Chang, H., Jung, I.-W., Strecker, A., Wise, D., Lafrenz, M., Shandas, V., Bean, R.,...Paris, M (2013).
Water Supply, Demand, and Quality Indicators for Assessing the Spatial Distribution of Water Resource Vulnerability in the Columbia River Basin. Atmosphere-Ocean, 1–18.
We investigated
water resource vulnerability in the US portion of the
Columbia River basin (CRB) using multiple
indicators representing
water supply,
water demand, and
water quality. Based on the US county scale,
spatial analysis was conducted using various biophysical and socio-economic
indicators that control
water vulnerability.
Water supply vulnerability and
water demand vulnerability exhibited a similar
spatial
clustering of hotspots in areas where agricultural lands and
variability of precipitation were high but dam storage capacity was low.
The hotspots of
water quality vulnerability were clustered around the main stem of the
Columbia River where major population and agricultural centres are located. This multiple equal weight
indicator approach confirmed that different drivers were associated with different
vulnerability maps in the sub-
basins of the CRB.
Water quality variables are more important than
water supply and
water demand variables in the Willamette
River basin, whereas
water supply and
demand variables are more important than
water quality variables in the Upper Snake and Upper
Columbia River basins.
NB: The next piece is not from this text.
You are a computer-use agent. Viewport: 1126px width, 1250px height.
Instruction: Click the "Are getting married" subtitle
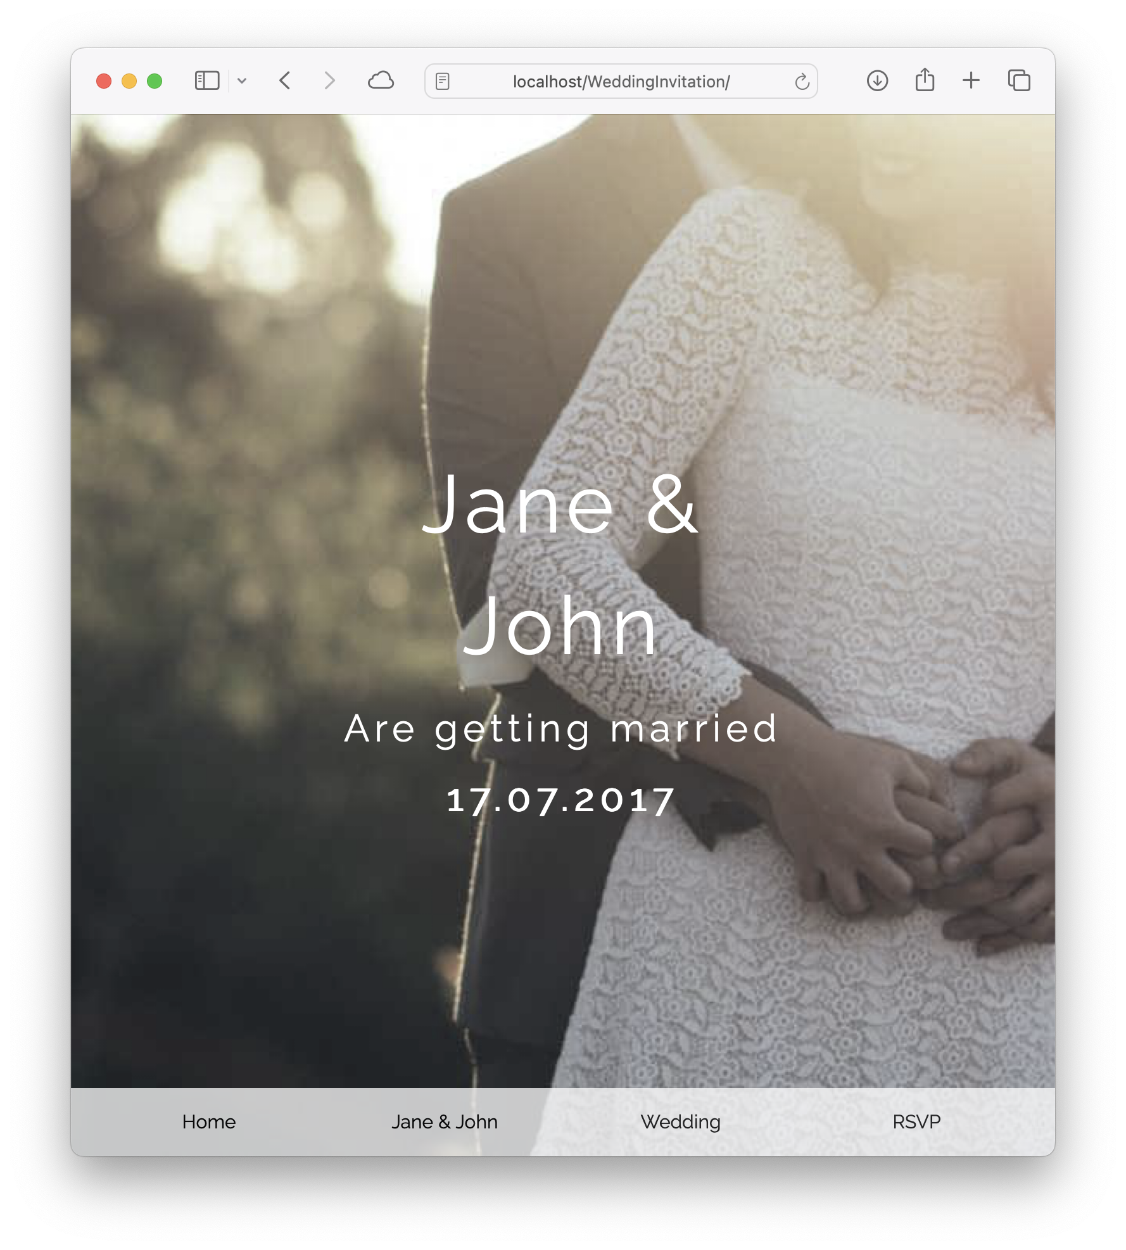560,728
This result suggests that current
water resources management and practices drive much of the
vulnerability within the study area. The analysis suggests the need for increased coordination of
water management across multiple levels of
water governance to reduce
water resource vulnerability in the CRB and a potentially different weighting scheme that explicitly takes into account the input of various
water stakeholders.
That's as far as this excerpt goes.